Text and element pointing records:
__________________________________________________
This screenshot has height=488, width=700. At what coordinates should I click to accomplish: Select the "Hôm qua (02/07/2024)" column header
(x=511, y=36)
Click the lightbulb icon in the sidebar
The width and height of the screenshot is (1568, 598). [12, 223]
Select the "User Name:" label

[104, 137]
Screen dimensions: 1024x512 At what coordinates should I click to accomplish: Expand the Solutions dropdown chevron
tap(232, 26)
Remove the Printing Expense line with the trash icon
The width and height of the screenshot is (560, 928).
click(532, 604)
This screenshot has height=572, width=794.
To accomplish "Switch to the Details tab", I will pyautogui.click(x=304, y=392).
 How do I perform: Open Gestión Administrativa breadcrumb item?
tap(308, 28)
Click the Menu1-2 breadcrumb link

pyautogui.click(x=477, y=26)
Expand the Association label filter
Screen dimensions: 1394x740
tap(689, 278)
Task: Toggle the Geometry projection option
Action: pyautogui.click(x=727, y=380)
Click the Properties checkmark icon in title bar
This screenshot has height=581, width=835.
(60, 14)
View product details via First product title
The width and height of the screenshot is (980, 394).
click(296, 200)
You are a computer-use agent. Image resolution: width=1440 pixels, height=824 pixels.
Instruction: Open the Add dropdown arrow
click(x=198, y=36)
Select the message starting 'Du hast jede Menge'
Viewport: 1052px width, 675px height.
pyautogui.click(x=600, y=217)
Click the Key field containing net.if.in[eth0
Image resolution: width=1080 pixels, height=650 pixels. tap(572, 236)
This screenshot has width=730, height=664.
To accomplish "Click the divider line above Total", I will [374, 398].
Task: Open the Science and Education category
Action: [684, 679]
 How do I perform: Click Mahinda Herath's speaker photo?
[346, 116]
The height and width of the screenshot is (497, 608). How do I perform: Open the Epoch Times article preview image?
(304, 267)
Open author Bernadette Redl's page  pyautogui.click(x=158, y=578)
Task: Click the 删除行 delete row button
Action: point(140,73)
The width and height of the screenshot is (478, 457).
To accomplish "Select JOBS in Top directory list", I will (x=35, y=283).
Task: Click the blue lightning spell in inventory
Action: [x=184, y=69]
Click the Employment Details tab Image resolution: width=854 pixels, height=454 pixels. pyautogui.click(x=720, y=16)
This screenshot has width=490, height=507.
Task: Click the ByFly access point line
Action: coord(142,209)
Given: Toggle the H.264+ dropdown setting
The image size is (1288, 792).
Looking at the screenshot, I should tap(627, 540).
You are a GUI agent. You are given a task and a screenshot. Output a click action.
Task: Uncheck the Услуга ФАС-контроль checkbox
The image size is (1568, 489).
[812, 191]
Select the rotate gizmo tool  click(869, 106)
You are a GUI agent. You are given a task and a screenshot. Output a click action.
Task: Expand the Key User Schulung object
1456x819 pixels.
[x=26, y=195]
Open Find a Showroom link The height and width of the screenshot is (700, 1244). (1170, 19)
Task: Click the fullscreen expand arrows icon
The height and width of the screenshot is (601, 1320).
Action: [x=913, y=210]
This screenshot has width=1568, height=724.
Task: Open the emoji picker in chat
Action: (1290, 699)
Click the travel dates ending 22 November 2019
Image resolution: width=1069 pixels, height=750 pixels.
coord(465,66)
__________________________________________________
Task description: Can you render the stretch of the records above from the line containing "You are a computer-use" through the line containing "Action: [684, 679]" as a JSON list of strings, one per line, leaving out blank lines?

Result of this exercise:
[
  "You are a computer-use agent. Image resolution: width=1440 pixels, height=824 pixels.",
  "Instruction: Open the Add dropdown arrow",
  "click(x=198, y=36)",
  "Select the message starting 'Du hast jede Menge'",
  "Viewport: 1052px width, 675px height.",
  "pyautogui.click(x=600, y=217)",
  "Click the Key field containing net.if.in[eth0",
  "Image resolution: width=1080 pixels, height=650 pixels. tap(572, 236)",
  "This screenshot has width=730, height=664.",
  "To accomplish \"Click the divider line above Total\", I will [374, 398].",
  "Task: Open the Science and Education category",
  "Action: [684, 679]"
]